What does AI have to do with it?
Whyte explained:
“AI is a particularly interesting and very recent advancement in this,” he said, “because AI will almost certainly be the first customer for fusion. (see my reference above) Because it’s almost exactly tuned up for what AI needs, namely, local high power density sources that also don’t have vulnerability to (certain) supply chains.”
Work on fusion, Whyte suggested compounds as new ideas come along. He described that process this way:
“That often happens in technology: innovations that come in from the outside actually start amplifying what is established science elsewhere.”
Like the Stars
Thinking about the origin of fusion, Whyte pointed out that the process is responsible, in some ways, for all life. He called it “the fire of the stars.”
“This has always been a dream of humanity,” he continued, “to bring fusion to Earth. But the reality of fusion on Earth, the way that I describe it is: it changes our relationship with energy.”
I want to add the next two bits, too, because I think that the way Whyte says these things is profound.
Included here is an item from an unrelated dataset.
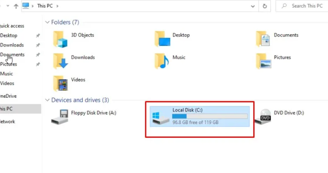
Task: Open the Downloads folder icon
Action: (60, 61)
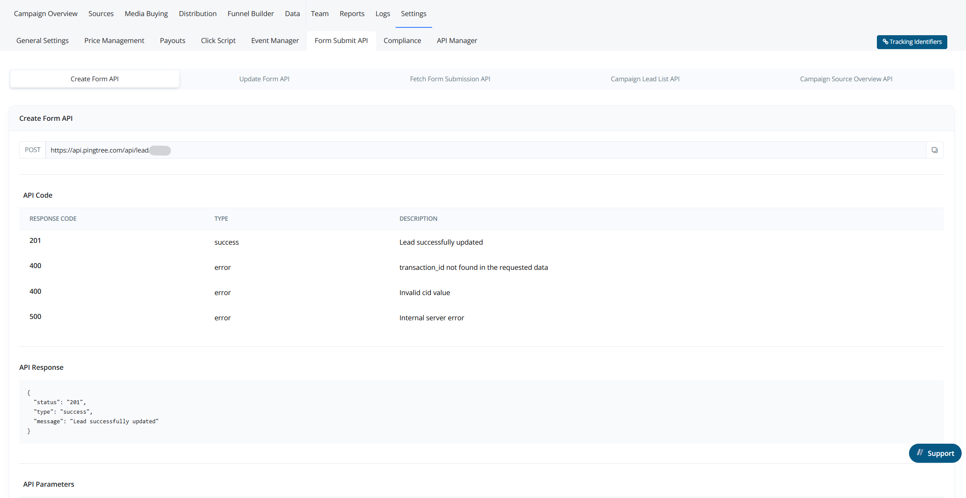Open Event Manager tab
The first one characterizes our perception of energy:
“You probably don’t think that much about energy, because it’s a silent thing, it’s a very hard to describe thing, actually, because it’s abstract and surrounds you.”
Then he noted:
“One of the most convincing (correlations in this area of science) is that the use of energy has the strongest correlation to human well-being and humanity’s well-being.”
I found that to be really interesting.
“Every time we’ve unlocked a fundamentally, particularly expandable source of energy, it has just changed our society so fundamentally,” Whyte said. He shared his vision of a future where no one is hungry, and where people don’t fight over energy anymore.
“I’ve seen enough about human history to think that we’ll probably find something to fight over,” he said, “but maybe it isn’t about access to one of the most important fundamental resources that we need to all have great lives.”
So hopefully, that’s the direction that humankind goes in.
My overall point here, ruminating on this discussion and think about this Promethean concept of fusion, is that we shouldn’t just write off this kind of research, just because it has proven impractical in the past. We’re in a new age now. We see it every day.